=== DATA PROVIDED ===

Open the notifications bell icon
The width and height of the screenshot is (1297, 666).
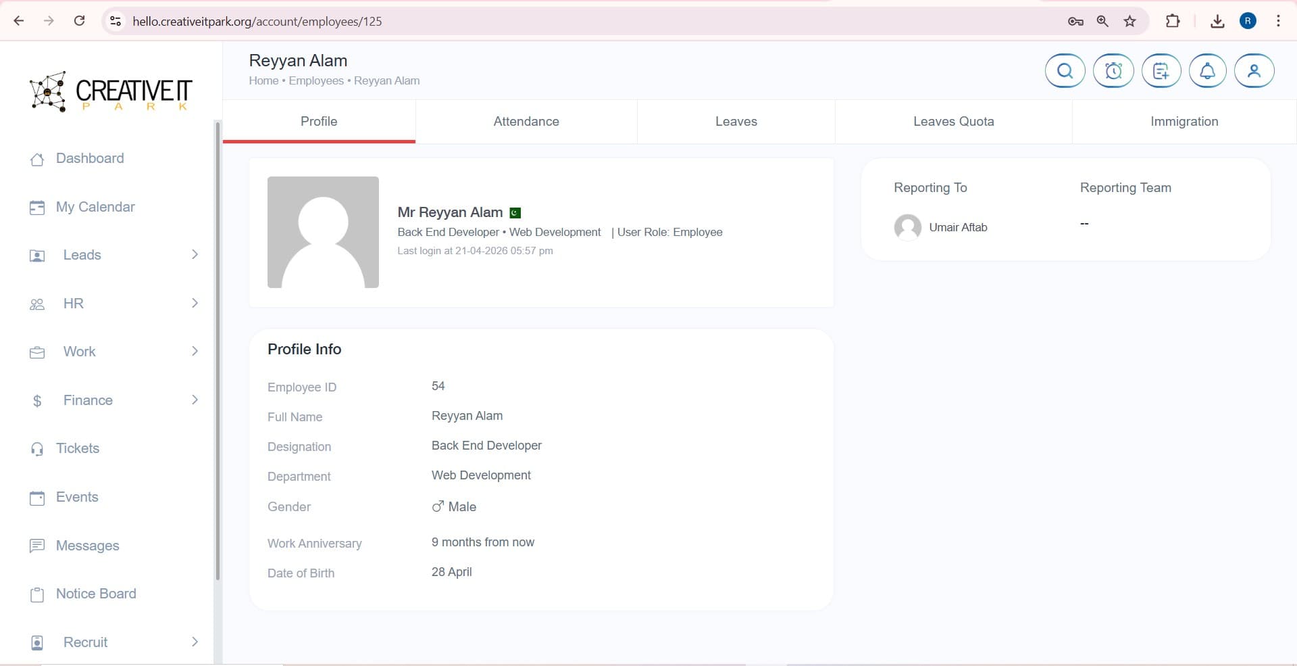click(x=1207, y=71)
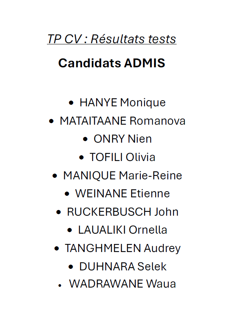
Task: Select the name HANYE Monique
Action: click(x=122, y=102)
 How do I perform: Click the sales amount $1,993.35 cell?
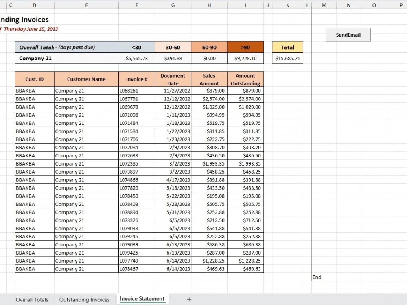click(209, 163)
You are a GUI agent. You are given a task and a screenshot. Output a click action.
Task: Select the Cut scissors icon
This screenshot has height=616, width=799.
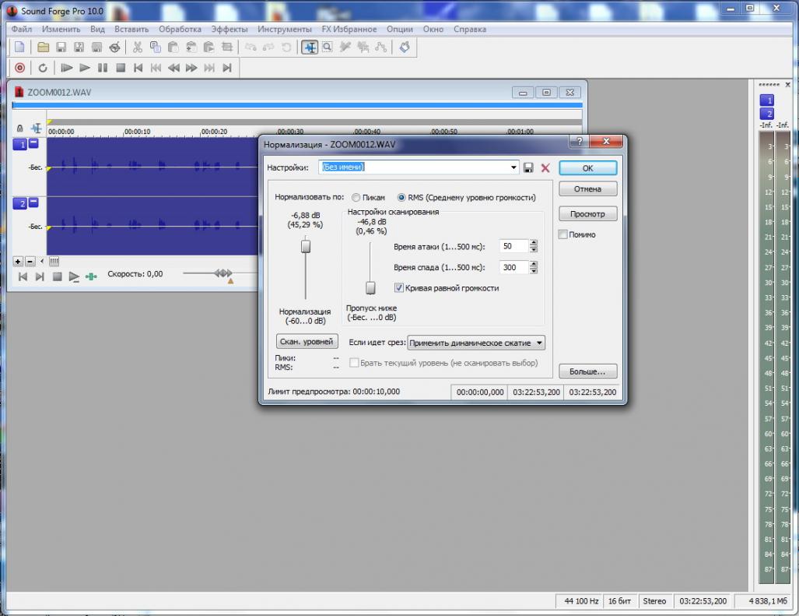[x=138, y=48]

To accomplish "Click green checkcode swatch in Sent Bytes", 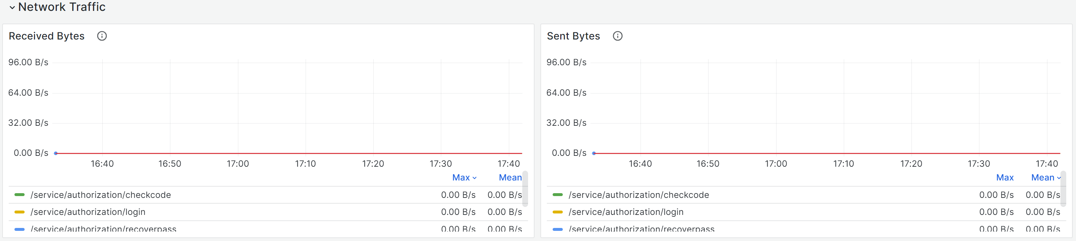I will click(x=558, y=195).
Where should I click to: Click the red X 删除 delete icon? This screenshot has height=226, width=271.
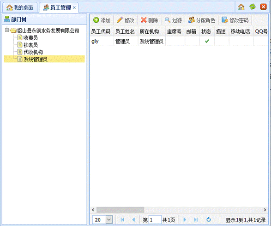pos(144,20)
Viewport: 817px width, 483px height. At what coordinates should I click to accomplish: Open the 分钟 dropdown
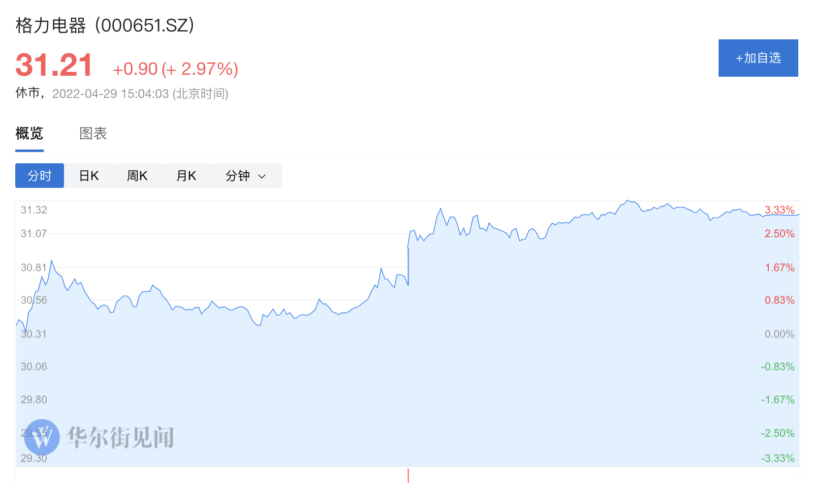[x=246, y=176]
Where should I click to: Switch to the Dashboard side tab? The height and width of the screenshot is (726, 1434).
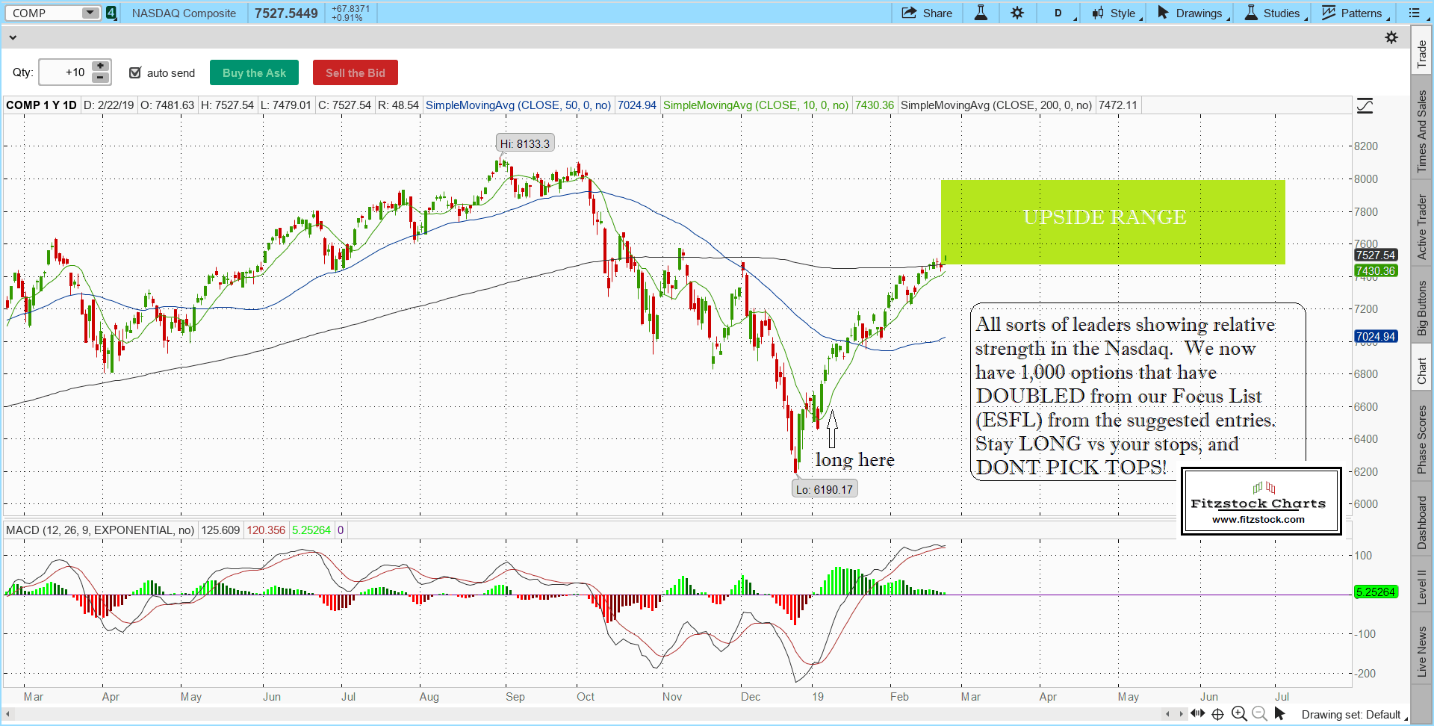[1421, 522]
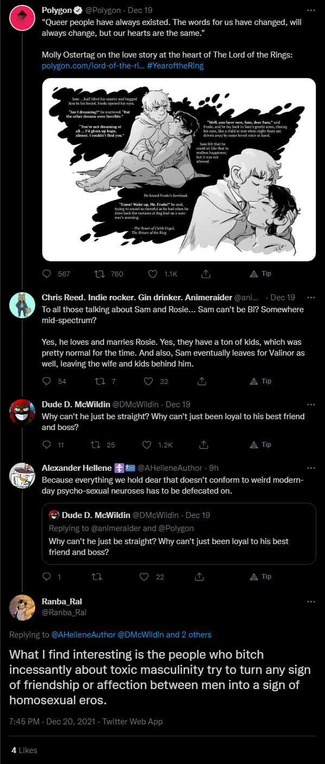Viewport: 325px width, 764px height.
Task: Reply to Alexander Hellene's tweet
Action: pyautogui.click(x=47, y=577)
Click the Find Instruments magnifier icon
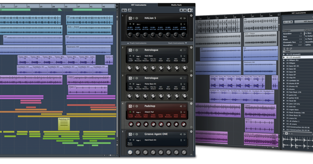The width and height of the screenshot is (313, 164). coord(130,10)
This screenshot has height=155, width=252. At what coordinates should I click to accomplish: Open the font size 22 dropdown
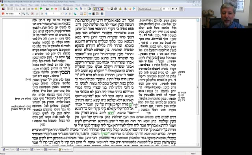point(166,9)
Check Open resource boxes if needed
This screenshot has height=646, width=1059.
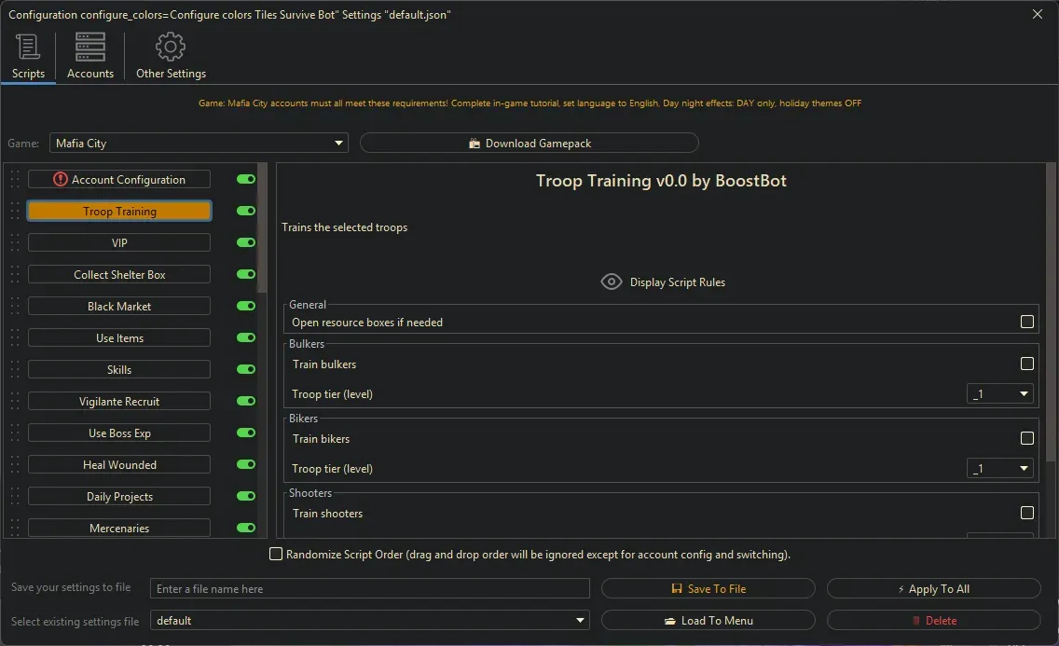[1027, 322]
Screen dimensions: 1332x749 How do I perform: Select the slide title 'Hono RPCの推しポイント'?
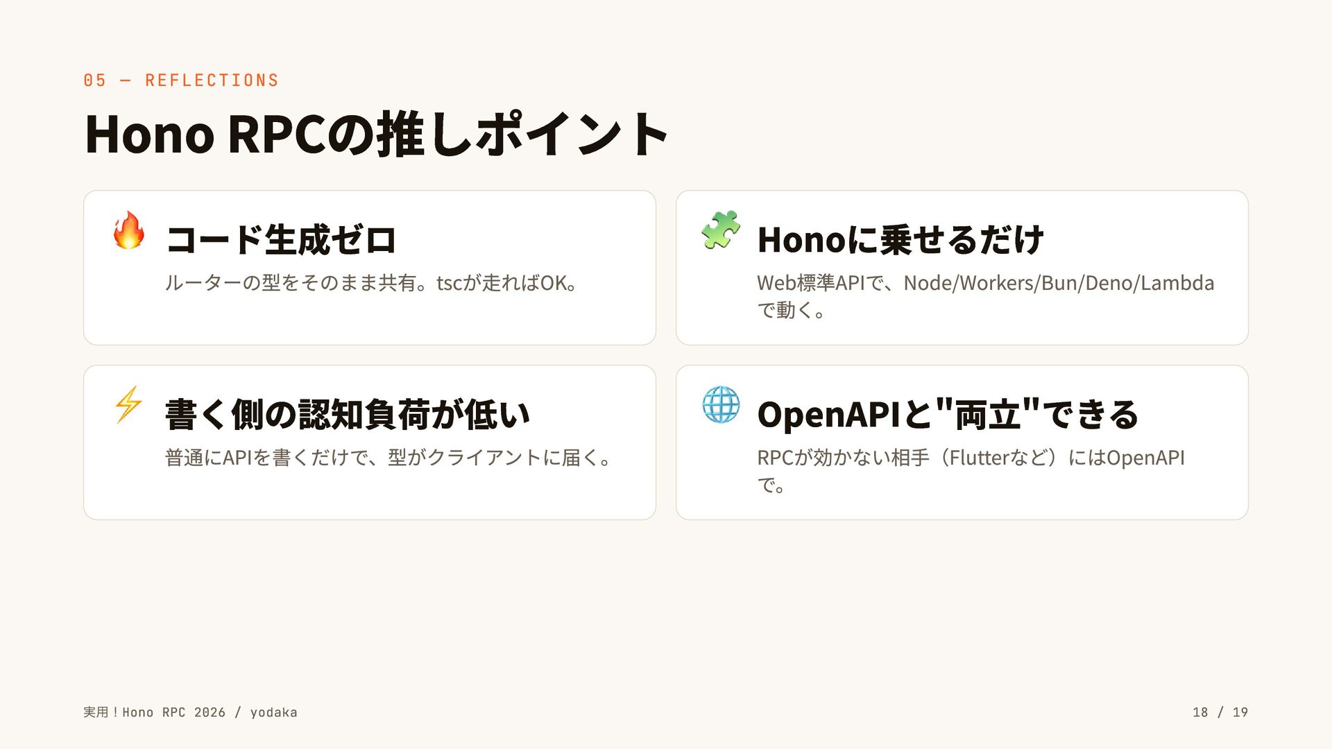[376, 134]
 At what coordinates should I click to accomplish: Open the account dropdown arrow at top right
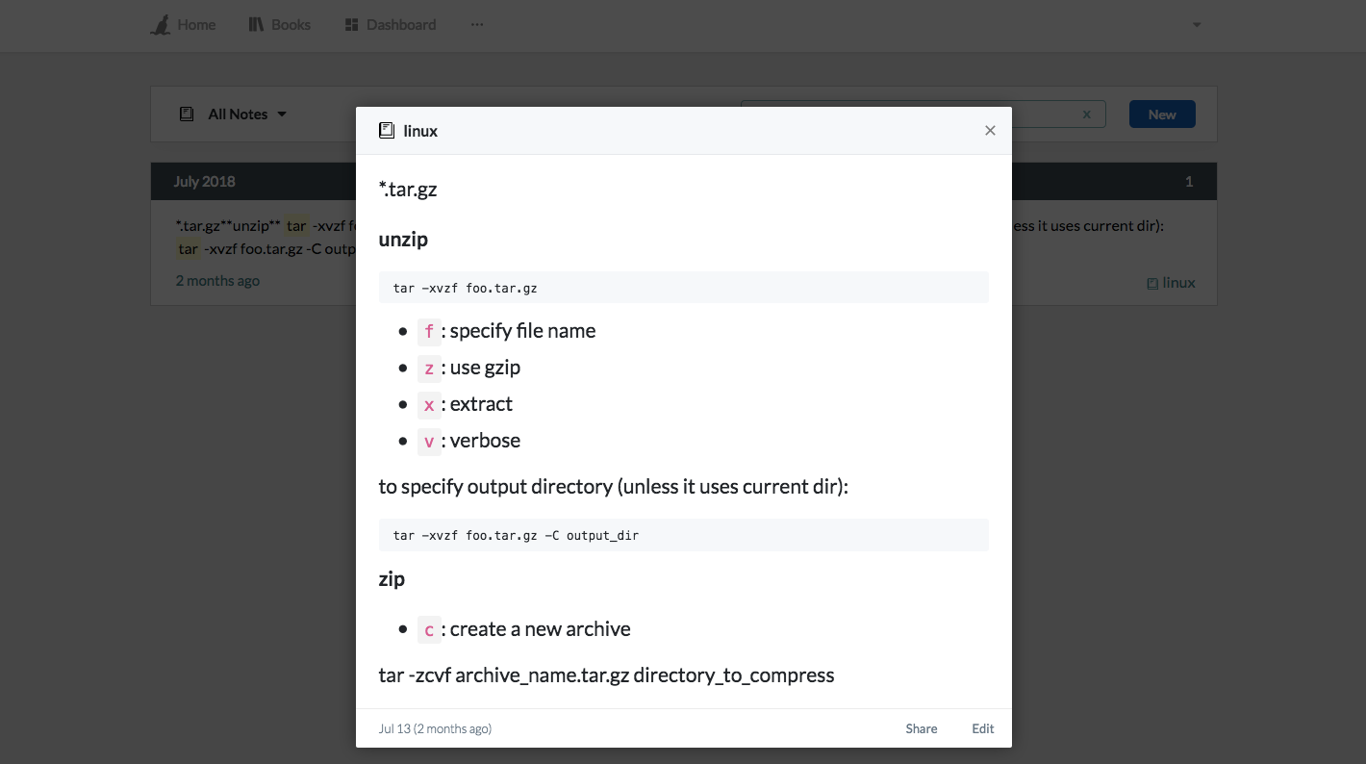[x=1197, y=25]
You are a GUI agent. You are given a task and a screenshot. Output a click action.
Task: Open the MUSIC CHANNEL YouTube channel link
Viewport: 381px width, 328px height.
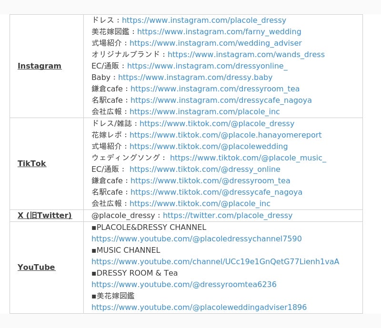click(215, 262)
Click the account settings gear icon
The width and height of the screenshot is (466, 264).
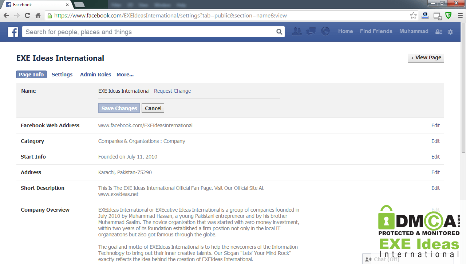[x=450, y=32]
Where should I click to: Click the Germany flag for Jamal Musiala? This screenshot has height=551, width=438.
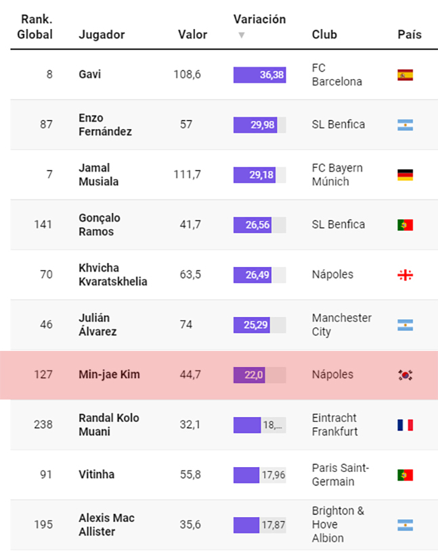pos(405,174)
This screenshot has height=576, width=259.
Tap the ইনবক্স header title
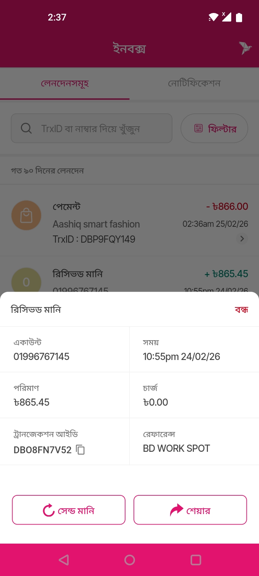point(130,48)
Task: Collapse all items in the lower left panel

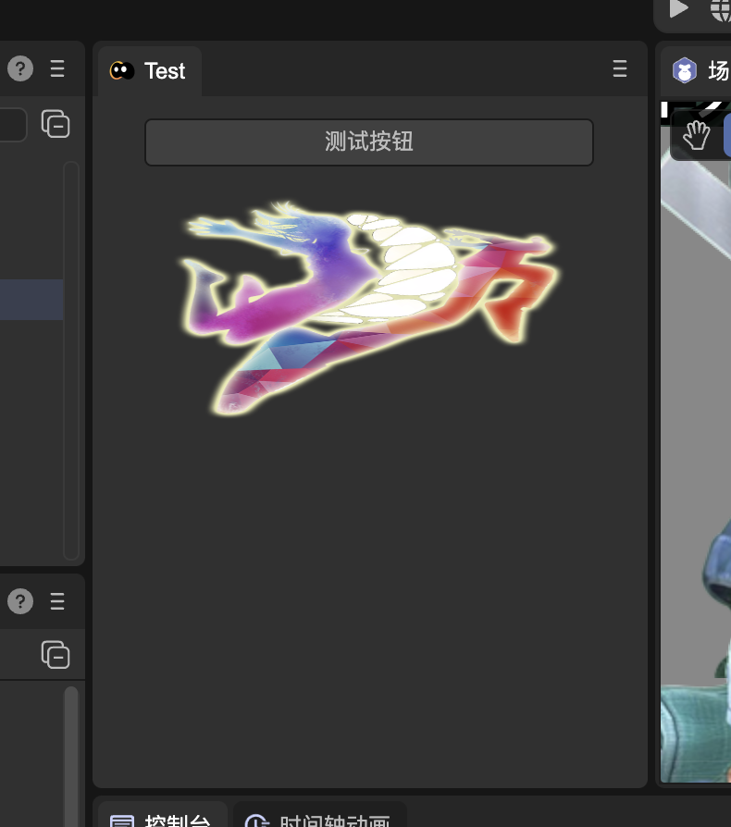Action: coord(56,655)
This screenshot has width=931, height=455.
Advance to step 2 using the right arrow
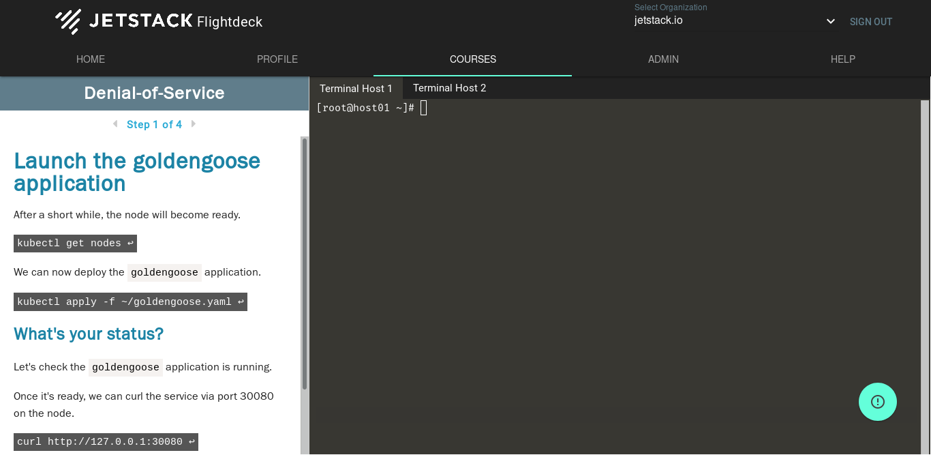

===

-- WHAT TO WORK ON --
Pictures are to be omitted. Output verbatim only the lines from the one holding "The width and height of the screenshot is (466, 264)." through the end of the material, both included.

-- REPLY --
The width and height of the screenshot is (466, 264).
[x=450, y=32]
Where should I click to: Click the Germany flag for Jamal Musiala? This screenshot has height=551, width=438.
pos(405,174)
This screenshot has height=576, width=259.
Tap the ইনবক্স header title
point(130,48)
Task: Collapse all items in the lower left panel

Action: coord(56,655)
This screenshot has width=931, height=455.
Advance to step 2 using the right arrow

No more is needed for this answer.